Re: [modwsgi] Django, python, mod_wsgi and Apache worker

Graham Dumpleton Fri, 05 Oct 2012 03:43:18 -0700

Sorry for the slow reply. Been trying to catch up with stuff after my
extended holiday and the reply to this is going to be a bit involved.


First thing want to comment on is:

> Here's my apache config, running worker mpm.
>
> StartServers        10
> MaxClients         400
> MinSpareThreads     25
> MaxSpareThreads     75
> ThreadsPerChild     25
> MaxRequestsPerChild  0
>
> I started out with the defaults (StatServers=2 and MaxClients=150) but our 
> site slowed way down under minimal load. I'm guessing it took a long time to 
> spin up servers as requests came in. We're serving 90% of our media from s3. 
> The other 10% are served through Apache on our https pages or someone 
> pointing lazily to our local server. At nominal load, 15 worker processes end 
> up being created, so I'm thinking I should probably just set StartServers=15? 
> With this configuration I'm assuming I have 15 worker processes running 
> (which I can confirm with NewRelic) with 25 threads each (which I don't know 
> how to confirm, guessing 400/15).

Since you are using daemon mode of mod_wsgi there are a few things
wrong about what you are saying here.

In daemon mode, your WSGI application is going to be running in a
separate set of processes. The settings above pertain to the Apache
child worker processes and not the daemon process which the WSGI
application is running in. The Apache child worker processes, in the
case of when daemon mode is used, are only going to serve the purpose
of proxying the web requests to the separate daemon mode processes in
which the WSGI application is actually running. The forking of
additional Apache child worker process should be fast because no
application needs to be loaded, although because of the way works out
whether to create more processes, can be slightly delayed, but not if
load is minimal.

As to New Relic confirming number of processes, what you are saying
can't be right there either, as the New Relic Python agent will be
running in the daemon processes along with your WSGI application,
again separate to the Apache child worker processes that the above
directives control. The number of instances you see reporting under
New Relic is going to be dictated by the processes option to
WSGIDaemonProcess directives.

For the specific values you have changed to using for the directives
above there are also some problems. You at least didn't break one of
the major rules, which is that MinSpareThreads and MaxSpareThreads
should be a multiple of ThreadsPerChild, but there is one issue.
Whether you are hit by this issue does though depend a bit on the load
on your server at time Apache is started/restarted.

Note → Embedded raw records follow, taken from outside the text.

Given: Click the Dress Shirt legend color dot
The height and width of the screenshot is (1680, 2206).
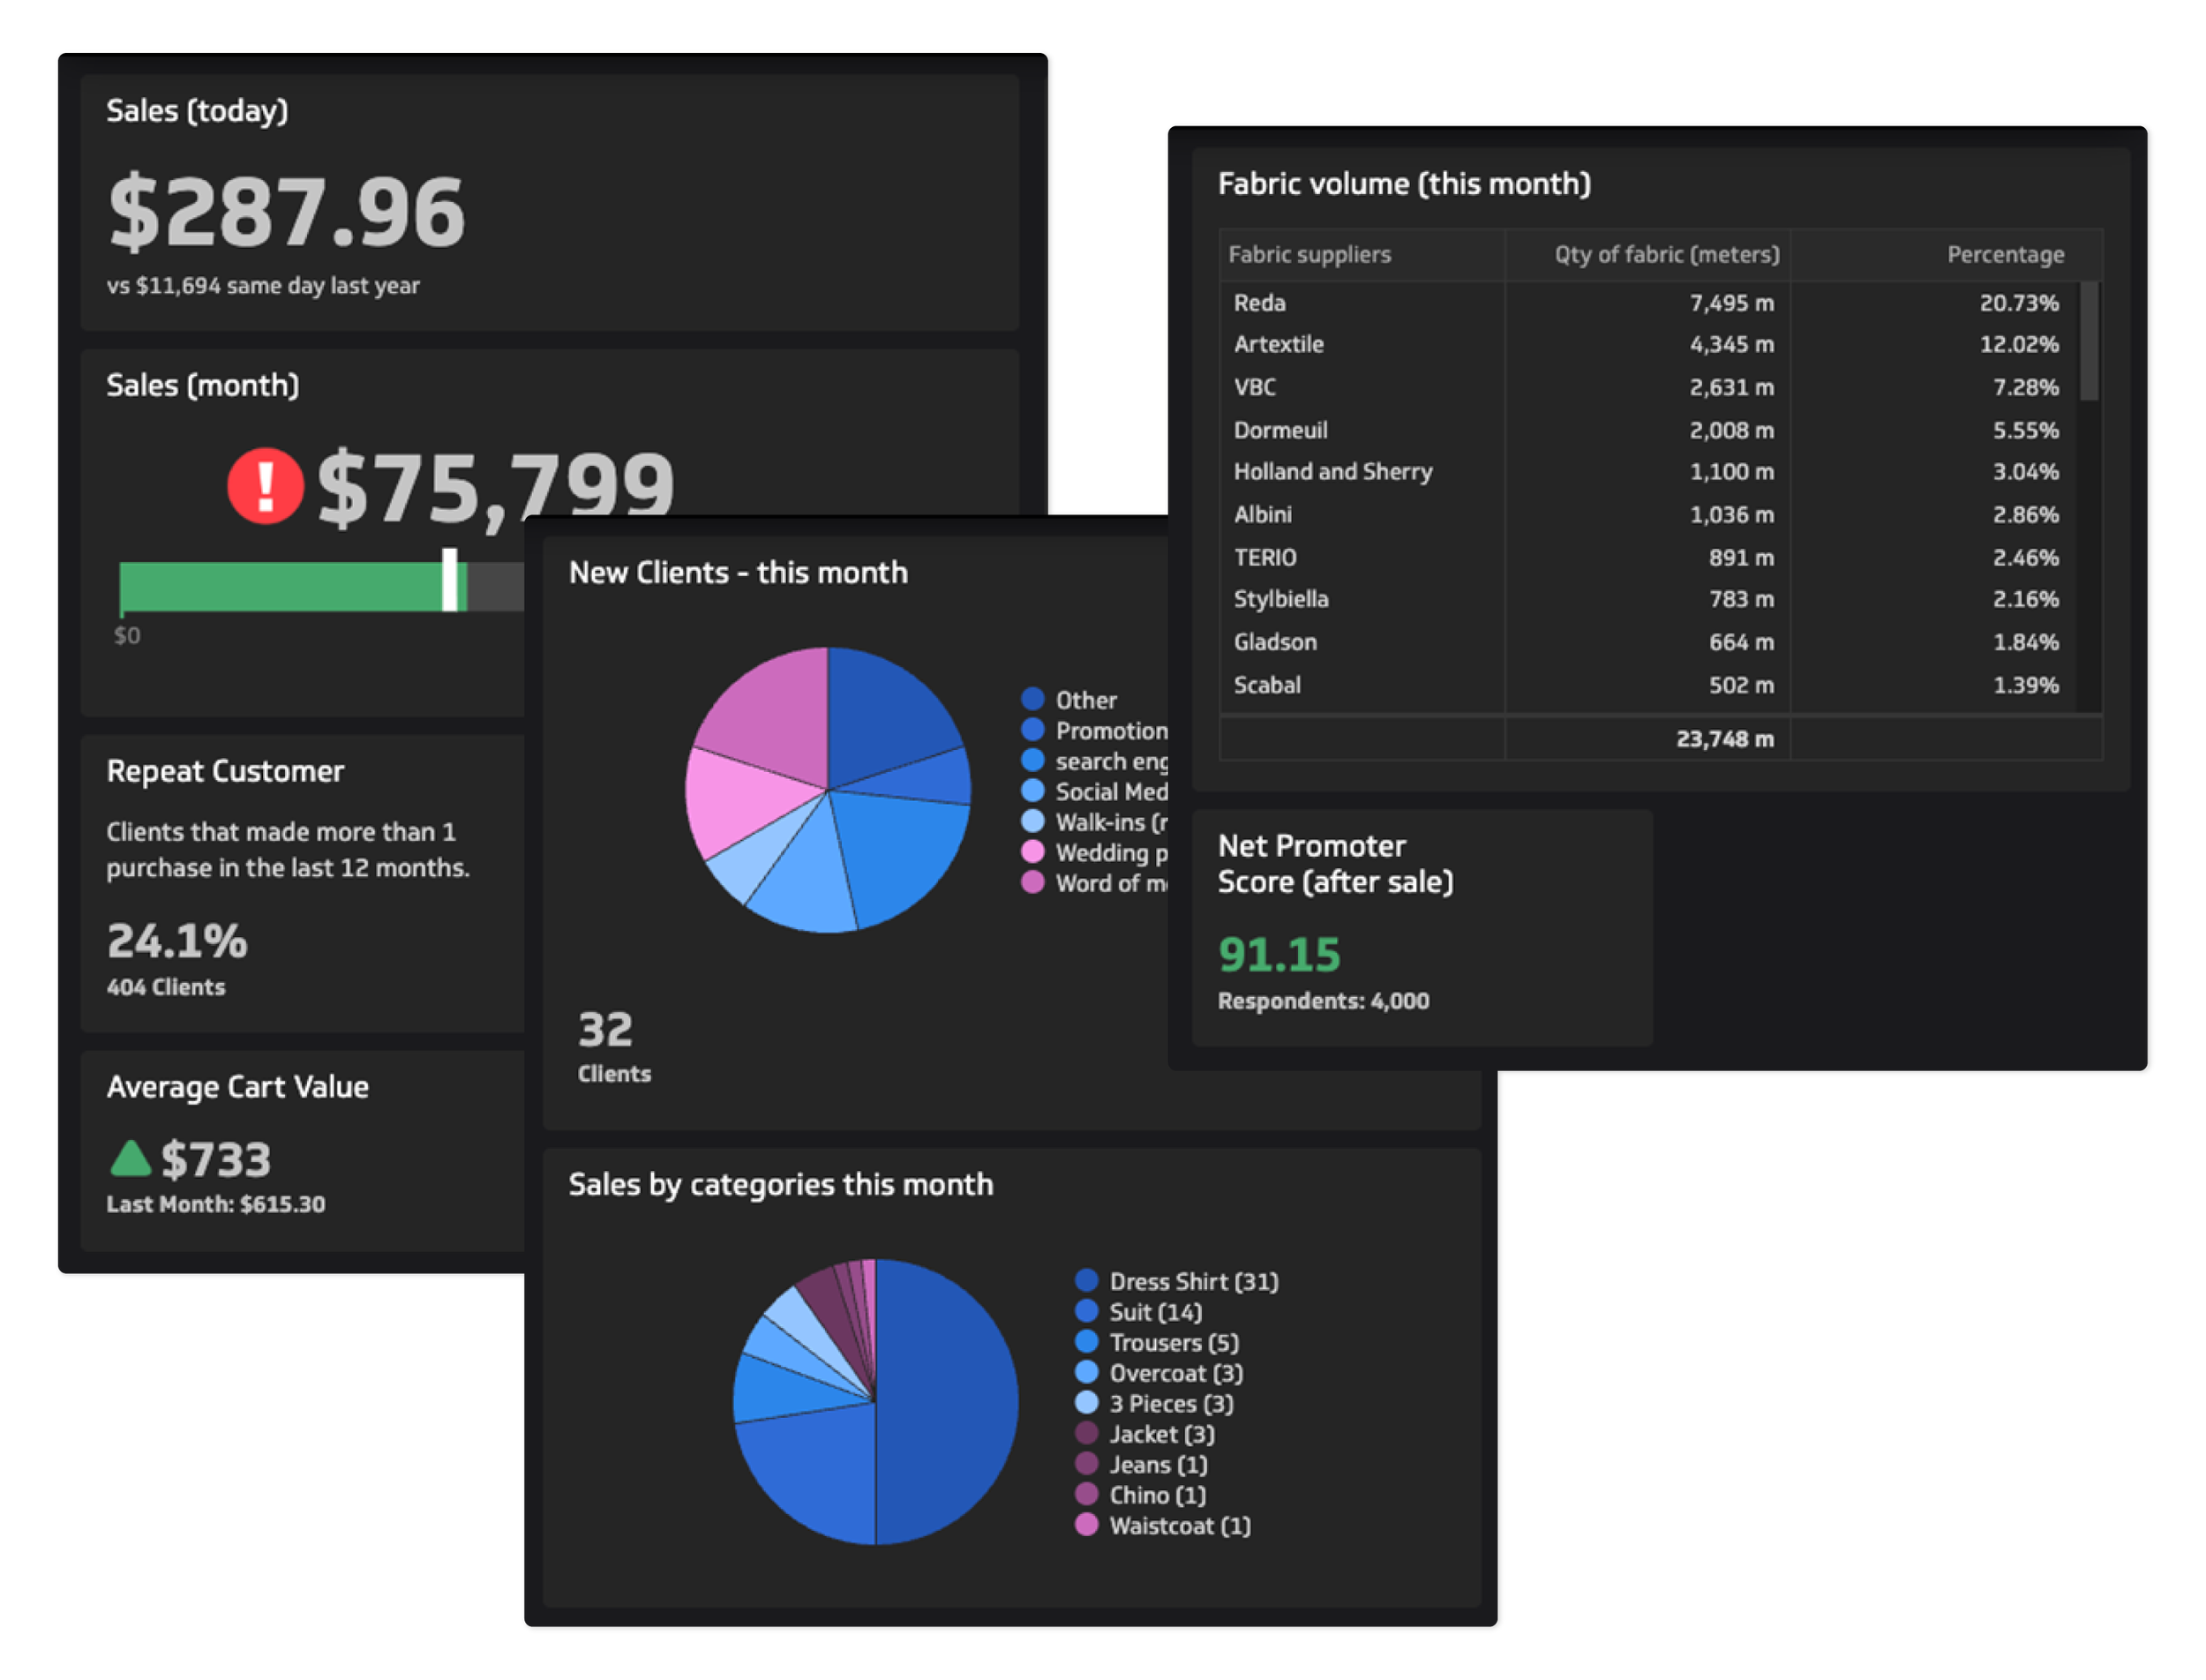Looking at the screenshot, I should pyautogui.click(x=1087, y=1281).
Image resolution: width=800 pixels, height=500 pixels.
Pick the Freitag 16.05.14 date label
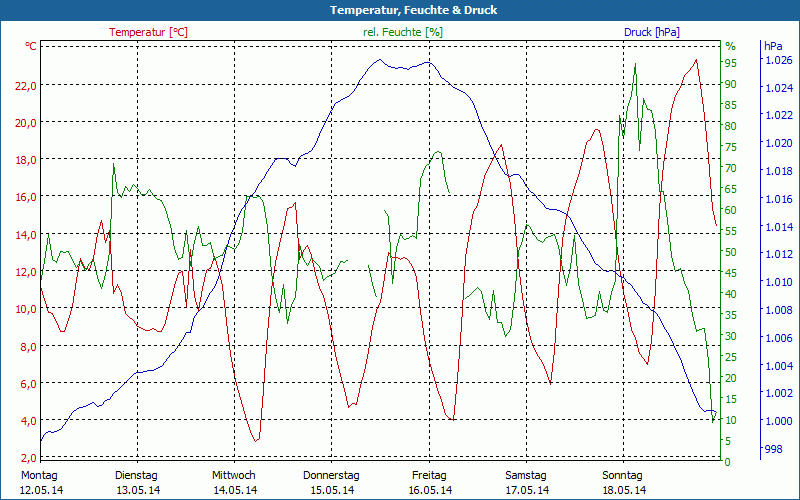429,482
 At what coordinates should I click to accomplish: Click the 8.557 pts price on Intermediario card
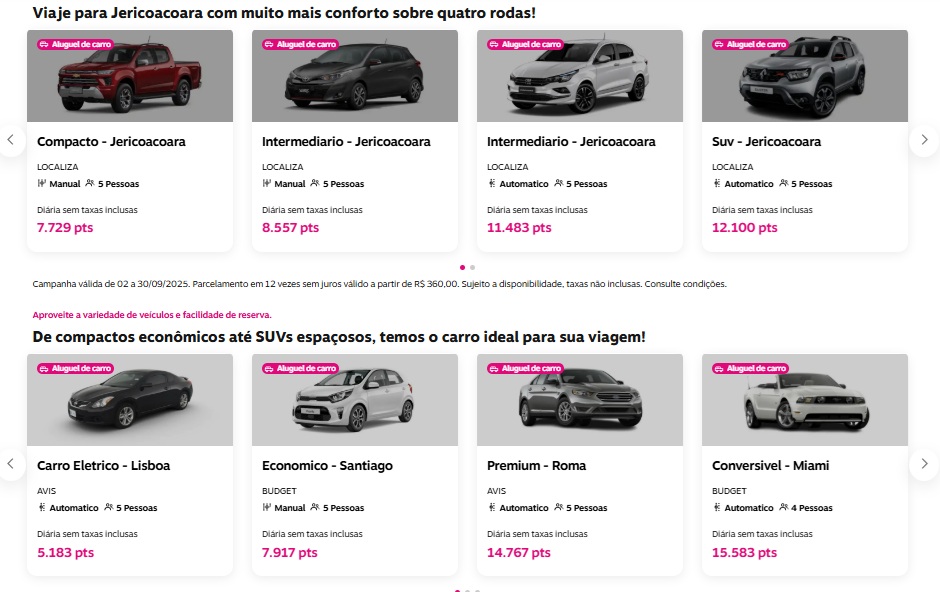pos(290,228)
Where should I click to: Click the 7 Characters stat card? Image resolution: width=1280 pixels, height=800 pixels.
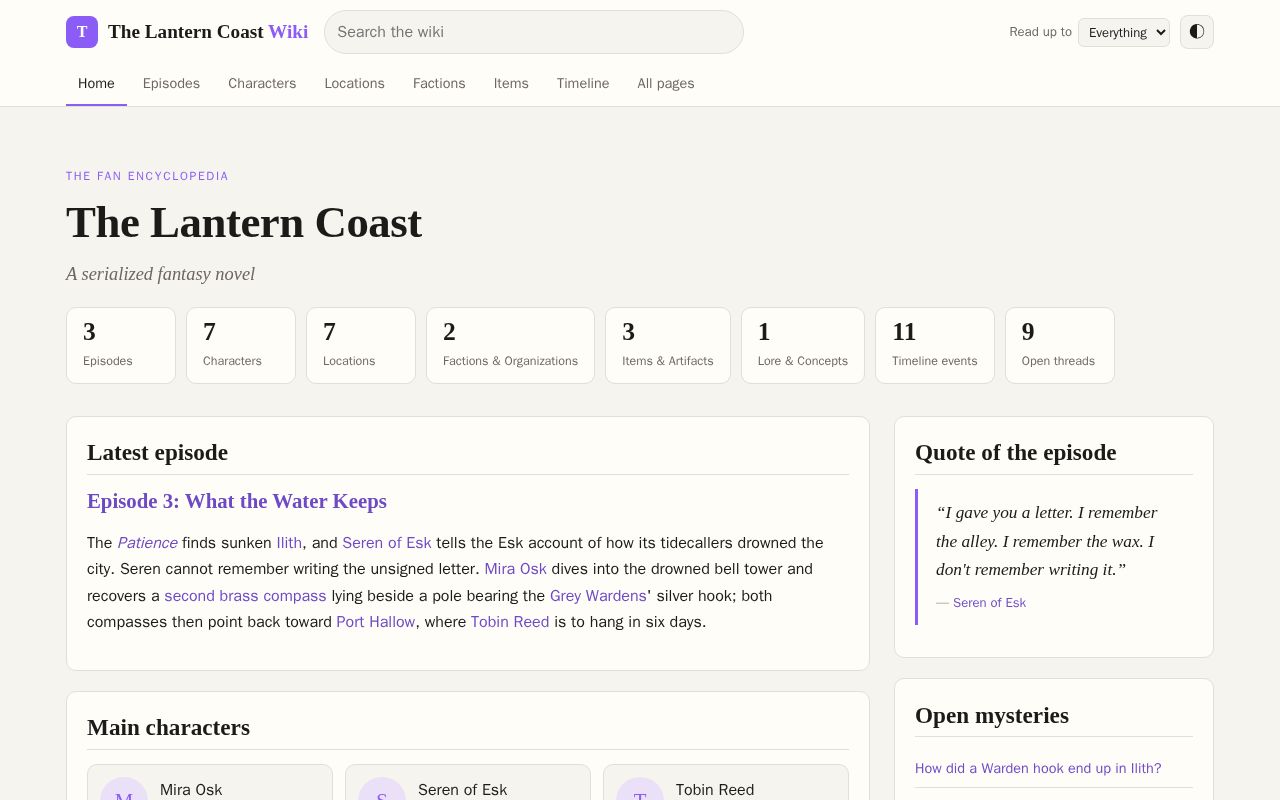[x=241, y=345]
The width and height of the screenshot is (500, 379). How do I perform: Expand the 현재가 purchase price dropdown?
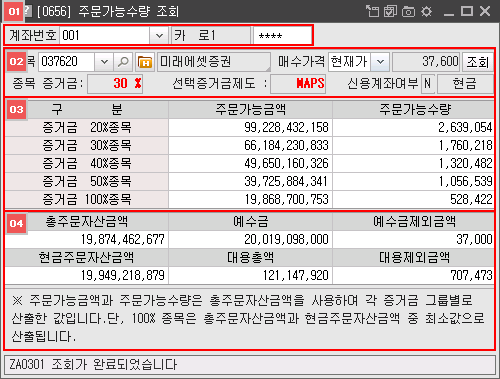tap(380, 62)
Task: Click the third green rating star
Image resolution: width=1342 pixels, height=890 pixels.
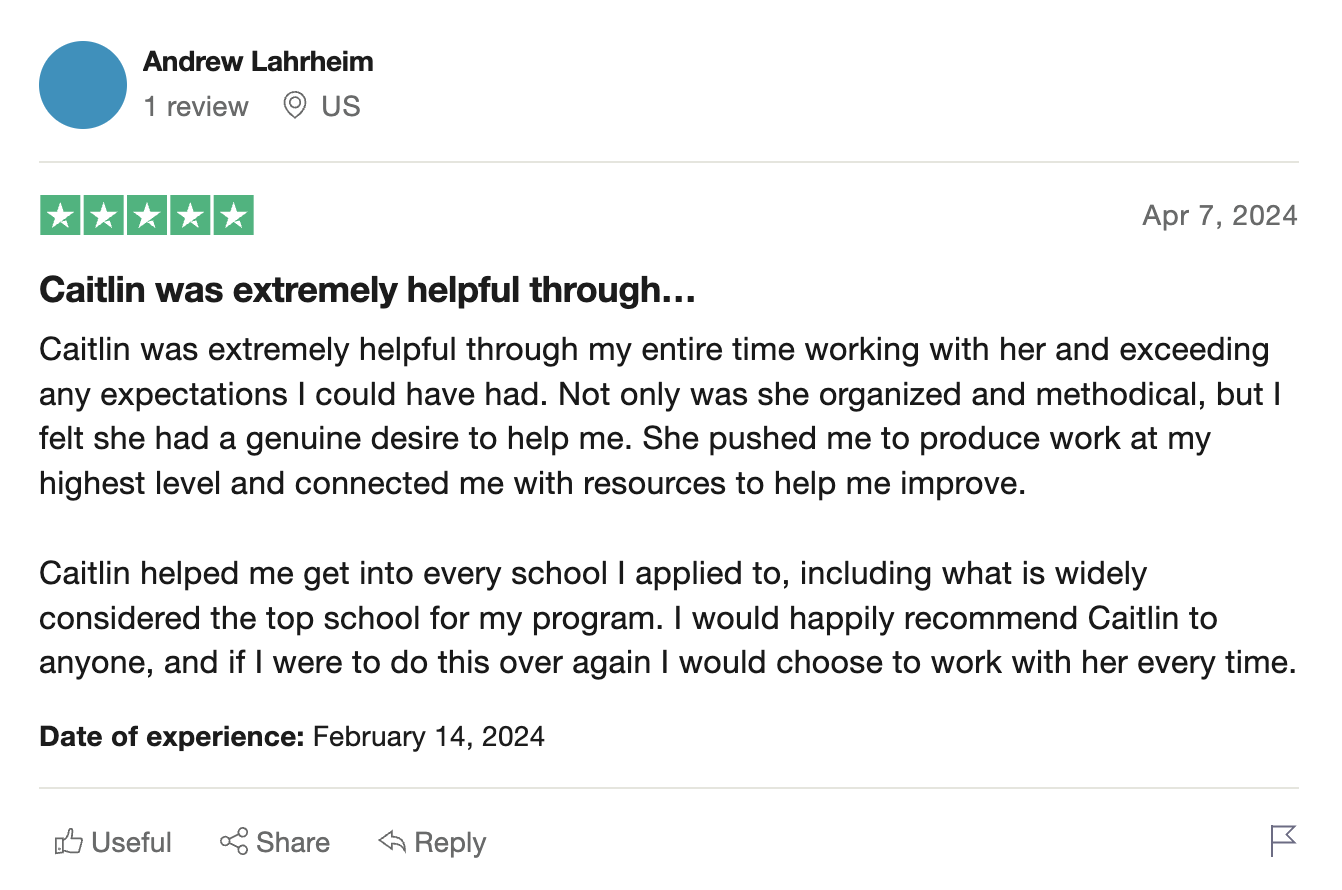Action: point(147,216)
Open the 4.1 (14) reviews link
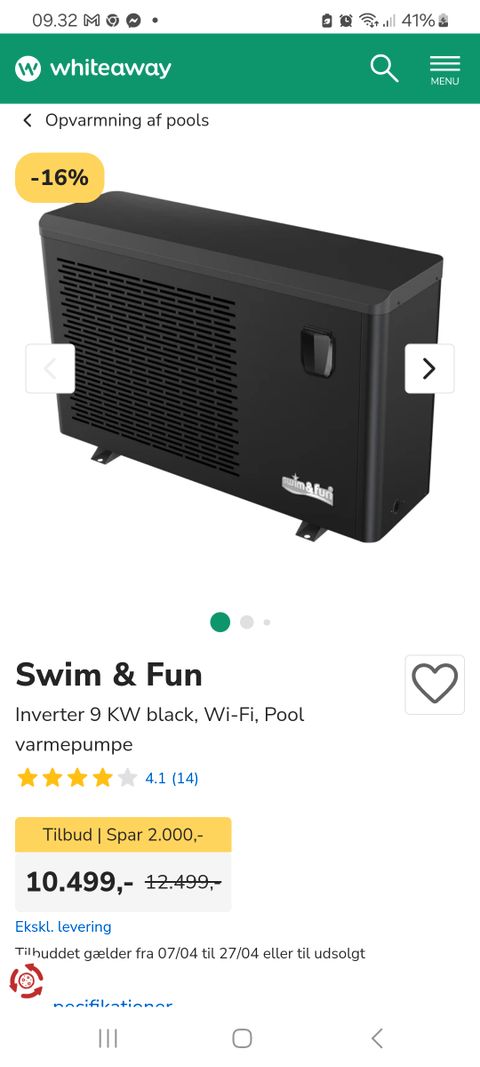 coord(172,778)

To try and illustrate, see the charts at:

https://skitch.com/grahamdumpleton/es5mq/figure-1

In available processes, you can see how a StartServers value of 10
results in 10 processes being created initially.

This value for StartServers is potentially in conflict however with
MaxSpareThreads though. If you had no load at all on your server, when
the process maintenance cycle of Apache starts up, the 10 processes
represent 250 threads, which is greater than the 75 maximum allowed
for spare threads.

As a result, Apache will start killing off the processes at a rate of
1 per second. Only stopping when it reaches 3 processes.

For a server that is typically only lightly loaded, this means you are
creating more processes than you need, which will very quickly be
killed off again.

When server load does increase, as indicated by the number of
concurrent requests, you can see how Apache will start to create more
processes. As load decreases, it will start killing off processes it
doesn't need. Eventually if you return to an idle state you will end
up back at 3 processes, corresponding to 75 maximum idle threads.

So you have a comparison, I will show you what you get for a couple of
other configurations.

StartServers          2
MaxClients          150
MinSpareThreads      25
MaxSpareThreads      75
ThreadsPerChild      25

This is the standard configuration supplied in extra/httpd-mpm.conf
for worker in an Apache Software Foundation distribution of Apache.
Although in the configuration file, for whatever reason that file
isn't included by default and so it isn't used. The result of it
however is:

https://skitch.com/grahamdumpleton/es5cr/figure-1

The configuration here is such that it starts a number of process
where the number of threads falls between minimum and maximum spare
threads. That way if no load the number of processes stays as it was
at startup and processes don't get killed off straight away.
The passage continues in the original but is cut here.